The above described experiments based on real images were used to only prove the stability of our method compared with other state-of-art algorithms. Our method produced fewer observation errors, which include pixel error, distance error, and angle error. We compared the accuracy of the proposed method with other state-of-art methods in a simulated data experiment. We produced 3-D to 2-D correspondences acquired with the MYNT-EYE camera. The true camera translation in the world frame is the average of 3-D points in the camera frame and the rotation matrix is constructed by angle-axis, which is randomly produced every time. 3-D points in the world frame are determined by true camera pose and 3-D points in the camera frame. It is obvious that spatial differentiation of 3-D points in the world frame is very small because [−2, 2], [−2, 2], and [4, 8] are very close to each other. As we mentioned in the “Introduction” section, x-, y-, and z-axis coordinates in the world frame are very far from each other in the actual situation. Thus we adjusted the previous experiments to correspond more with the actual situation. First, we used total station to obtain the GPS coordinates of internal corners on the chessboard. We obtain the ranges of x, y, and z GPS coordinates, namely [−1845992, −1845991] × [870837, 870838] × [−2928936, −2928935]. This action ensures that a large spatial differentiation exists in the x-, y-, and z-axes. Then, we randomly generated true camera translation in this range. Second, we moved the stereo camera in front of the chessboard and found that 3-D points in the camera frame distribute in [0.05, 0.3] × [−0.06, 0.3] × [0.3, 0.5]. Thus we generated 3-D points in the camera frame in this range. Third, we constructed a true rotation matrix from a random angle-axis vector. Then we could recover true coordinates in the world frame. Finally, we added different levels of noise, ranging from 0.5 to 5, to the real-image pixels.

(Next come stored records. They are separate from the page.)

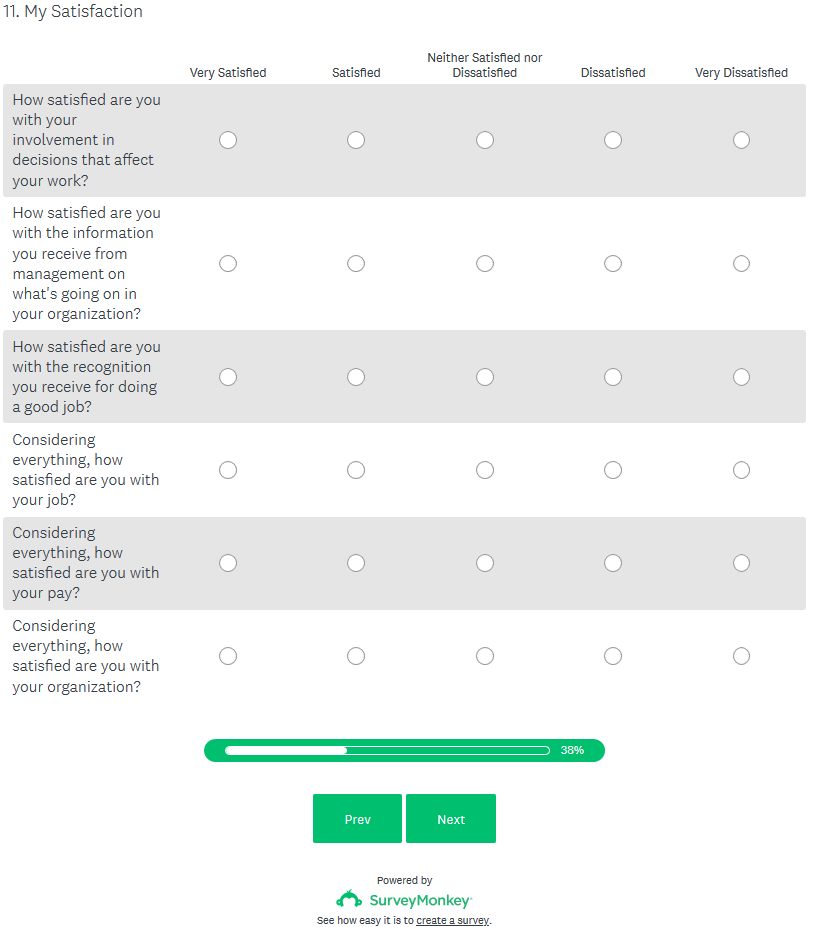Select Very Dissatisfied for information from management
Viewport: 817px width, 927px height.
click(x=741, y=263)
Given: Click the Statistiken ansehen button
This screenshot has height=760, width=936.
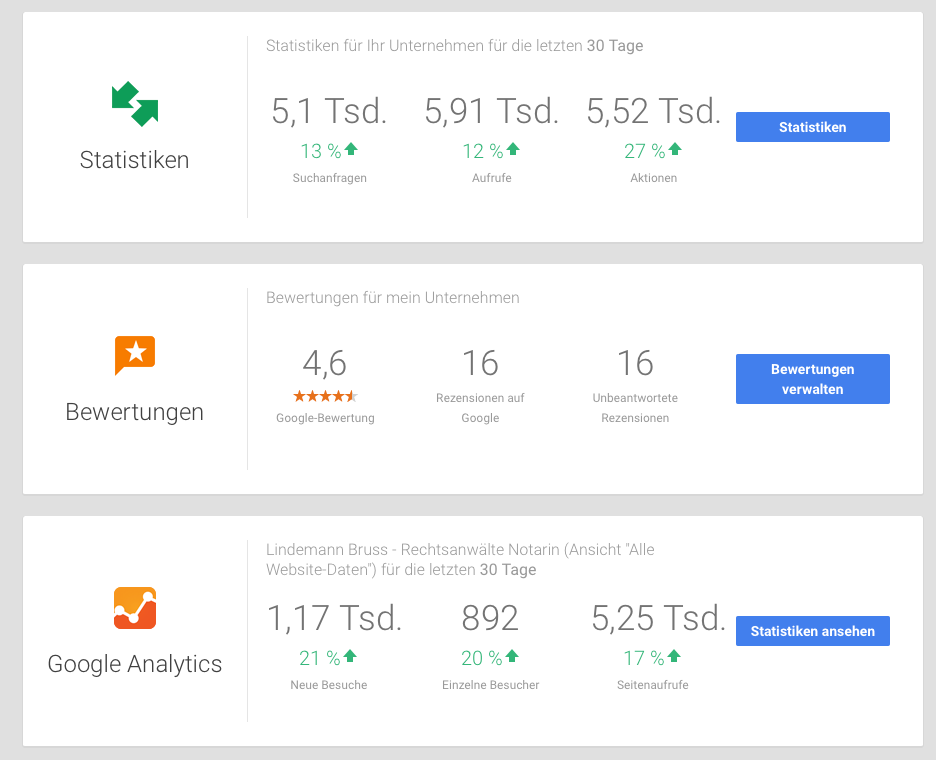Looking at the screenshot, I should tap(812, 631).
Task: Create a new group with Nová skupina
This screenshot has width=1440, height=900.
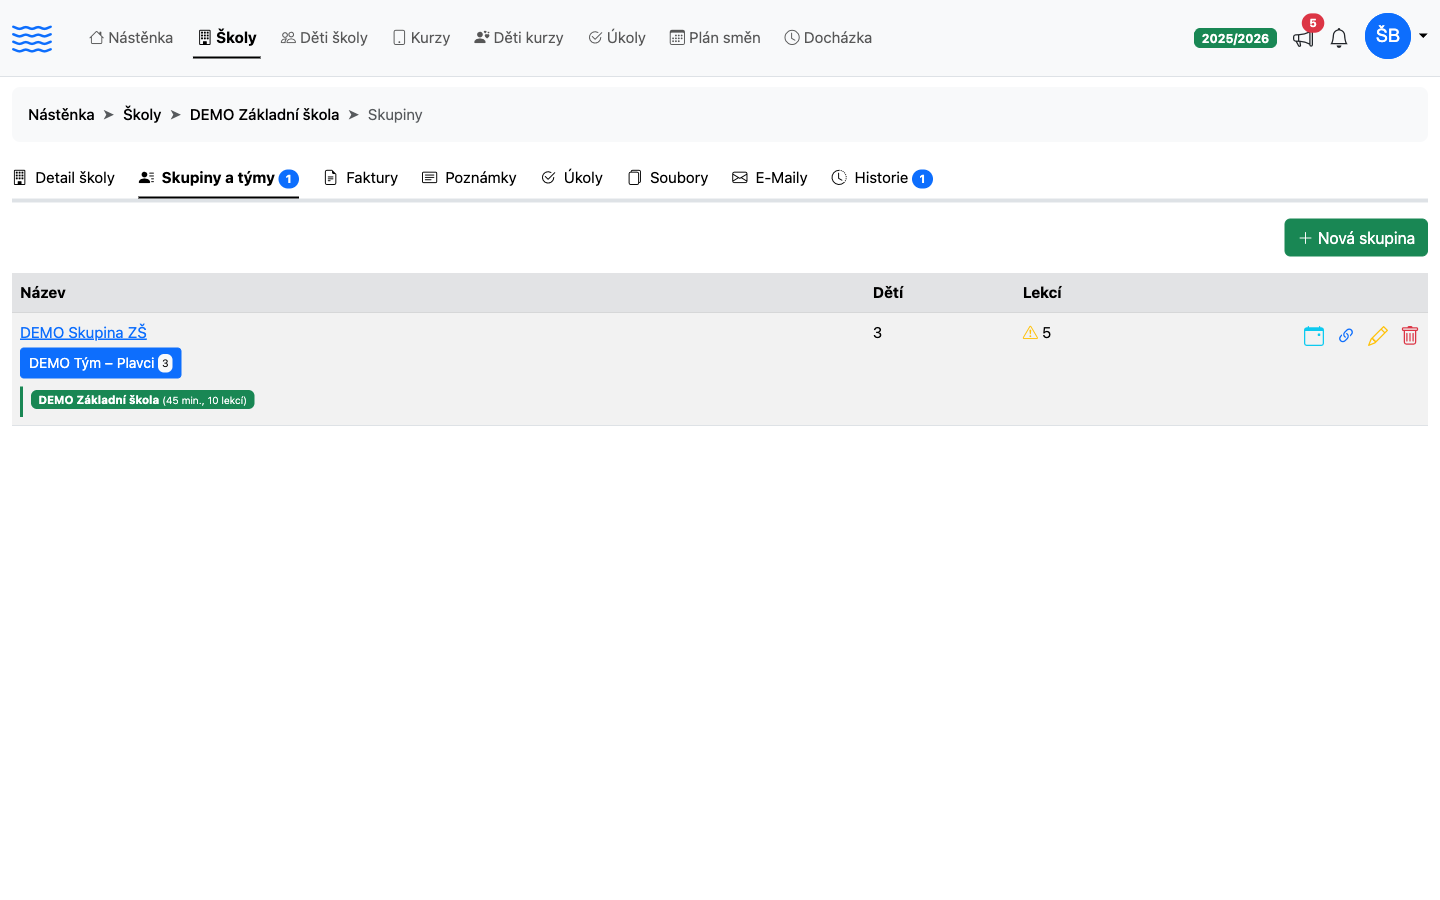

The true camera rotation is R _true and its translation is t _true. The camera rotation of the PnP result is R and its translation is t. The relative rotation error is

E_{R} (degree) = a cos (max (r_{1, true}^{T} r_{1}, r_{2, true}^{T} r_{2}, r_{3, true}^{T} r_{3}))

where r _1,true, r _{2, true}, and r _3,true are column vectors of R _true. r ₁, r ₂, and r ₃ are column vectors of R. The relative translation error is

E_{t} (%) = ‖ t_{true} - t ‖ / ‖ t ‖

Figures 3 and 5 are used to show the accuracy of the PnP algorithm. The accuracy of the proposed algorithm compared with that of different PnP algorithms without normalization is depicted in Figures 3 and magnified results for the RPnP, DLS, SP, and LHM methods are shown in Figure 4 for convenient comparison. The accuracy of the proposed algorithm compared with that of different PnP algorithms with normalization is depicted in Figure 5. In this experiment, we just used simulated data and added Gaussian noise in the real-image pixels. It can be seen that accuracy of the proposed PnP algorithm is improved after using a PCA process.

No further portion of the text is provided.